= Problem to solve =
Transcribe the data below in full, exactly.

= Record extracts =
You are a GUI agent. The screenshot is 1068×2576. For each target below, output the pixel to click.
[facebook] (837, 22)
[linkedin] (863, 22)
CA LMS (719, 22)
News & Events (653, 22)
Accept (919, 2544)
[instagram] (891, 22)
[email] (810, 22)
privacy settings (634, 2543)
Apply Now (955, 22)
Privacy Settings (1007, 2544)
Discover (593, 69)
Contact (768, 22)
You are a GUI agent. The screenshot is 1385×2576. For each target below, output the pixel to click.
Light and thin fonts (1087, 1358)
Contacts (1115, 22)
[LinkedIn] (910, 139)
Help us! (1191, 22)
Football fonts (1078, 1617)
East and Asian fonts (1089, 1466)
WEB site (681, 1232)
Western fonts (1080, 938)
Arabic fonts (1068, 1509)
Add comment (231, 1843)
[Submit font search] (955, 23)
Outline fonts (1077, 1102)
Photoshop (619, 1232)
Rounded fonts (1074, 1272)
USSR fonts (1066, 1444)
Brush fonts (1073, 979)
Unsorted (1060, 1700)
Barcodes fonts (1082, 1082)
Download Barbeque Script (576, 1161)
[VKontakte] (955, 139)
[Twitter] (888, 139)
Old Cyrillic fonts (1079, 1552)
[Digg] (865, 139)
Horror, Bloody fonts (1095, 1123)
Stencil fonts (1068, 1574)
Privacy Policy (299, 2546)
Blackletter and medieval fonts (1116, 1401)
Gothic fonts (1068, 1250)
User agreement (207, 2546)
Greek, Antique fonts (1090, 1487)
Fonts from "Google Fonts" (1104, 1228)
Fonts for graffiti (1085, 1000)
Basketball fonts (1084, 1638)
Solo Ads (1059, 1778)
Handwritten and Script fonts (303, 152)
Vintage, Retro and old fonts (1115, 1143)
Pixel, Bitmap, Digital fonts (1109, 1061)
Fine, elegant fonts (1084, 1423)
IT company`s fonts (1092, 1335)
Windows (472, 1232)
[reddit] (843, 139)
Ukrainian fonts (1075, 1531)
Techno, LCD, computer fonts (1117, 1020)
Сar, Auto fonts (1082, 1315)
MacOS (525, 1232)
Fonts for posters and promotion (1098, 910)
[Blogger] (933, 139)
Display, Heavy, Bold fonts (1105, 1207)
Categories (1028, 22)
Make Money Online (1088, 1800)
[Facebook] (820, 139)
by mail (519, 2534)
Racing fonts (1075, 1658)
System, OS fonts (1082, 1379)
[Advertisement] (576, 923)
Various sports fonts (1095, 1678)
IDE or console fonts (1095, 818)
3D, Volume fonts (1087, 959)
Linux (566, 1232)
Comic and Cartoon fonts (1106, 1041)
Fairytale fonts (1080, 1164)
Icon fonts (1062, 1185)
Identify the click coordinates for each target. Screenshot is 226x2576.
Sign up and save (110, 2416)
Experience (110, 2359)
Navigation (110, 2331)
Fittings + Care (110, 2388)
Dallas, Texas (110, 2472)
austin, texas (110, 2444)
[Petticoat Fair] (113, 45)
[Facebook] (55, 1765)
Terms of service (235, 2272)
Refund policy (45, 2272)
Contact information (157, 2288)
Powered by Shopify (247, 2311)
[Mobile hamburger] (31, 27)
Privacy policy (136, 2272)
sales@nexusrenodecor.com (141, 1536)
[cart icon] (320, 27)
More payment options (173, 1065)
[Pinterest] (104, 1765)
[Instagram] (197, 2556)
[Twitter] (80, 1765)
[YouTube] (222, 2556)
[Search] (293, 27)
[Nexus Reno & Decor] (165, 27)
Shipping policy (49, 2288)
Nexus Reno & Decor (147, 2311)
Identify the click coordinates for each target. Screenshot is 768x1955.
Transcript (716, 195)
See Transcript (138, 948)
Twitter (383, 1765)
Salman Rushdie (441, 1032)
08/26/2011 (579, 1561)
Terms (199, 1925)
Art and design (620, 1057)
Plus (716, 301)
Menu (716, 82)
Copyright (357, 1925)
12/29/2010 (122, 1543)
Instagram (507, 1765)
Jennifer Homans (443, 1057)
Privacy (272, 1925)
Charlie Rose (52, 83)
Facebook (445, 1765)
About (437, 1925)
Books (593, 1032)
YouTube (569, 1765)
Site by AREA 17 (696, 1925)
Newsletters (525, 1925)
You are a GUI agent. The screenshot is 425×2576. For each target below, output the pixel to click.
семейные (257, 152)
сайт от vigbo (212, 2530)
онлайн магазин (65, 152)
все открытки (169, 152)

= Output below =
You are a GUI agent. The screenshot is 1068×2576. For each target below, output the pixel to click.
[facebook] (837, 22)
[linkedin] (863, 22)
CA LMS (719, 22)
News & Events (653, 22)
Accept (919, 2544)
[instagram] (891, 22)
[email] (810, 22)
privacy settings (634, 2543)
Apply Now (955, 22)
Privacy Settings (1007, 2544)
Discover (593, 69)
Contact (768, 22)
You are a GUI agent. The screenshot is 1385×2576. For each target below, output the pixel to click.
Light and thin fonts (1087, 1358)
Contacts (1115, 22)
[LinkedIn] (910, 139)
Help us! (1191, 22)
Football fonts (1078, 1617)
East and Asian fonts (1089, 1466)
WEB site (681, 1232)
Western fonts (1080, 938)
Arabic fonts (1068, 1509)
Add comment (231, 1843)
[Submit font search] (955, 23)
Outline fonts (1077, 1102)
Photoshop (619, 1232)
Rounded fonts (1074, 1272)
USSR fonts (1066, 1444)
Brush fonts (1073, 979)
Unsorted (1060, 1700)
Barcodes fonts (1082, 1082)
Download Barbeque Script (576, 1161)
[VKontakte] (955, 139)
[Twitter] (888, 139)
Old Cyrillic fonts (1079, 1552)
[Digg] (865, 139)
Horror, Bloody fonts (1095, 1123)
Stencil fonts (1068, 1574)
Privacy Policy (299, 2546)
Blackletter and medieval fonts (1116, 1401)
Gothic fonts (1068, 1250)
User agreement (207, 2546)
Greek, Antique fonts (1090, 1487)
Fonts from "Google Fonts" (1104, 1228)
Fonts for graffiti (1085, 1000)
Basketball fonts (1084, 1638)
Solo Ads (1059, 1778)
Handwritten and Script fonts (303, 152)
Vintage, Retro and old fonts (1115, 1143)
Pixel, Bitmap, Digital fonts (1109, 1061)
Fine, elegant fonts (1084, 1423)
IT company`s fonts (1092, 1335)
Windows (472, 1232)
[reddit] (843, 139)
Ukrainian fonts (1075, 1531)
Techno, LCD, computer fonts (1117, 1020)
Сar, Auto fonts (1082, 1315)
MacOS (525, 1232)
Fonts for posters and promotion (1098, 910)
[Blogger] (933, 139)
Display, Heavy, Bold fonts (1105, 1207)
Categories (1028, 22)
Make Money Online (1088, 1800)
[Facebook] (820, 139)
by mail (519, 2534)
Racing fonts (1075, 1658)
System, OS fonts (1082, 1379)
[Advertisement] (576, 923)
Various sports fonts (1095, 1678)
IDE or console fonts (1095, 818)
3D, Volume fonts (1087, 959)
Linux (566, 1232)
Comic and Cartoon fonts (1106, 1041)
Fairytale fonts (1080, 1164)
Icon fonts (1062, 1185)
Identify the click coordinates for each target. Screenshot is 226x2576.
Sign up and save (110, 2416)
Experience (110, 2359)
Navigation (110, 2331)
Fittings + Care (110, 2388)
Dallas, Texas (110, 2472)
austin, texas (110, 2444)
[Petticoat Fair] (113, 45)
[Facebook] (55, 1765)
Terms of service (235, 2272)
Refund policy (45, 2272)
Contact information (157, 2288)
Powered by Shopify (247, 2311)
[Mobile hamburger] (31, 27)
Privacy policy (136, 2272)
sales@nexusrenodecor.com (141, 1536)
[cart icon] (320, 27)
More payment options (173, 1065)
[Pinterest] (104, 1765)
[Instagram] (197, 2556)
[Twitter] (80, 1765)
[YouTube] (222, 2556)
[Search] (293, 27)
[Nexus Reno & Decor] (165, 27)
Shipping policy (49, 2288)
Nexus Reno & Decor (147, 2311)
Identify the click coordinates for each target. Screenshot is 768x1955.
Transcript (716, 195)
See Transcript (138, 948)
Twitter (383, 1765)
Salman Rushdie (441, 1032)
08/26/2011 (579, 1561)
Terms (199, 1925)
Art and design (620, 1057)
Plus (716, 301)
Menu (716, 82)
Copyright (357, 1925)
12/29/2010 (122, 1543)
Instagram (507, 1765)
Jennifer Homans (443, 1057)
Privacy (272, 1925)
Charlie Rose (52, 83)
Facebook (445, 1765)
About (437, 1925)
Books (593, 1032)
YouTube (569, 1765)
Site by AREA 17 (696, 1925)
Newsletters (525, 1925)
You are a GUI agent. The screenshot is 425×2576. For each target below, output the pixel to click.
семейные (257, 152)
сайт от vigbo (212, 2530)
онлайн магазин (65, 152)
все открытки (169, 152)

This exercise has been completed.